The Biopolitics of Race in Futureland

 

This article examines the political implications of the resurgence of biological concepts of race at the turn of the twenty-first century, especially as these are viewed through the prism of science fiction. Current racial science purportedly recognizes racial difference in the service of political inclusion and thereby exemplifies a new biopolitical paradigm that decisively breaks from the regime of modern biopower theorized by Michel Foucault. This claim forms the nucleus of highly charged debates across a range of disciplines about the political stakes invested in the recent revitalization of biological racial difference.
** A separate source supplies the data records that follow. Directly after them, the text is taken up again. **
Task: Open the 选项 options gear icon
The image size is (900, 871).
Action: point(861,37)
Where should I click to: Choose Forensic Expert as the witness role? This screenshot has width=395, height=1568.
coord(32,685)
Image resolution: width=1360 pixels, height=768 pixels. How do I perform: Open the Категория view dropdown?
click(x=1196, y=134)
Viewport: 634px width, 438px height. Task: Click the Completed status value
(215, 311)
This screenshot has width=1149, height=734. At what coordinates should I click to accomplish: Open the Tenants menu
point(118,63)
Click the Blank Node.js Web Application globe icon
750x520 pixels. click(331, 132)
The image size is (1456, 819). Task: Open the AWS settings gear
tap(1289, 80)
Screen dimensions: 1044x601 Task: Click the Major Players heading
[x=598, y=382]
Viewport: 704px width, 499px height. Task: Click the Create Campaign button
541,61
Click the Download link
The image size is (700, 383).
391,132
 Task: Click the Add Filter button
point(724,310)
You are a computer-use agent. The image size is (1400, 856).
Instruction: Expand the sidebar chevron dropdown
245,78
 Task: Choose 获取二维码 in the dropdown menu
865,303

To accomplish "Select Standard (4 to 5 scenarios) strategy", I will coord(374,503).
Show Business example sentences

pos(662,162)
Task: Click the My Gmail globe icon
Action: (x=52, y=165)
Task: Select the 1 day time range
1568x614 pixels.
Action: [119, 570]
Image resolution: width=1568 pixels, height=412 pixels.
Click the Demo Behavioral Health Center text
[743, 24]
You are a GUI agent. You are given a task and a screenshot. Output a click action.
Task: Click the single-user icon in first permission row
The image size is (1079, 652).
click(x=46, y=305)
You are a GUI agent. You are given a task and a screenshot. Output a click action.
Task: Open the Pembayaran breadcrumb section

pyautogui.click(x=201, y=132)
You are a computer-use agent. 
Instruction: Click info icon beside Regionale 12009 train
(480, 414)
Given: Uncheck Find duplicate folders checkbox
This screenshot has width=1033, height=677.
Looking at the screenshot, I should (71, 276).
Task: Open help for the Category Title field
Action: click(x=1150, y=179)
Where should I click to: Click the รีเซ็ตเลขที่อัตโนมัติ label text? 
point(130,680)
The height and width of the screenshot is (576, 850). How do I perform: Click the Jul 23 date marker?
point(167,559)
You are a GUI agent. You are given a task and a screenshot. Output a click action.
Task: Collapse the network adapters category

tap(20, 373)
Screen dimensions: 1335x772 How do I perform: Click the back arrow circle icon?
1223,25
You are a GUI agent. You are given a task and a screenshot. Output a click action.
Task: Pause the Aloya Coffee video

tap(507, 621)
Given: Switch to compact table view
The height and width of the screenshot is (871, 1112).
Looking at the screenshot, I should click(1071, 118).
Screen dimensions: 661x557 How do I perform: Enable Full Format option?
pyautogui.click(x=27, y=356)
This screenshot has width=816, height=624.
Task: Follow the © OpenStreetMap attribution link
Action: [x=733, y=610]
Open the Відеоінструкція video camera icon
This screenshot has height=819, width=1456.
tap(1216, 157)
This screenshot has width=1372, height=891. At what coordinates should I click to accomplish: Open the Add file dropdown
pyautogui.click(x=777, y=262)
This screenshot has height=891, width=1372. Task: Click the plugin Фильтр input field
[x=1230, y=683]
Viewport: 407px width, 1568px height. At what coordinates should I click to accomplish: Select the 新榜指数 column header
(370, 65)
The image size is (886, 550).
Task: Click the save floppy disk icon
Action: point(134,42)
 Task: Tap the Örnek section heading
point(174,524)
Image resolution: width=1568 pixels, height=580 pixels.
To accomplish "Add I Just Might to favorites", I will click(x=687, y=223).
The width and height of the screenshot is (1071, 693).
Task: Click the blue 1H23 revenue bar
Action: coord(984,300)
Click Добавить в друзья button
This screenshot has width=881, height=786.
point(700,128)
Focusing on the ways in which the race-genocide scenario of Walter Mosley’s Futureland (2001) reprises the best-known novel dealing with early twentieth-century racial science, George Schuyler’s Black No More(1931), the article investigates the claim that the “new” biopolitics of race serves the purpose of life enhancement rather than the death function that Foucault ascribed to scientific racism in the context of modern biopolitics. Reading these science fiction texts in contrapuntal relation to a broader spectrum of dystopian and utopian positions taken by current analysts of the science and politics of race, such as Dorothy Roberts, Paul Gilroy, Nikolas Rose, and Karen Fields and Barbara Fields, the author shows how the distorted realism of science fiction can sharply illuminate the contradictory status of race—as an obsolete yet undead, true but false category—in the post-civil rights period.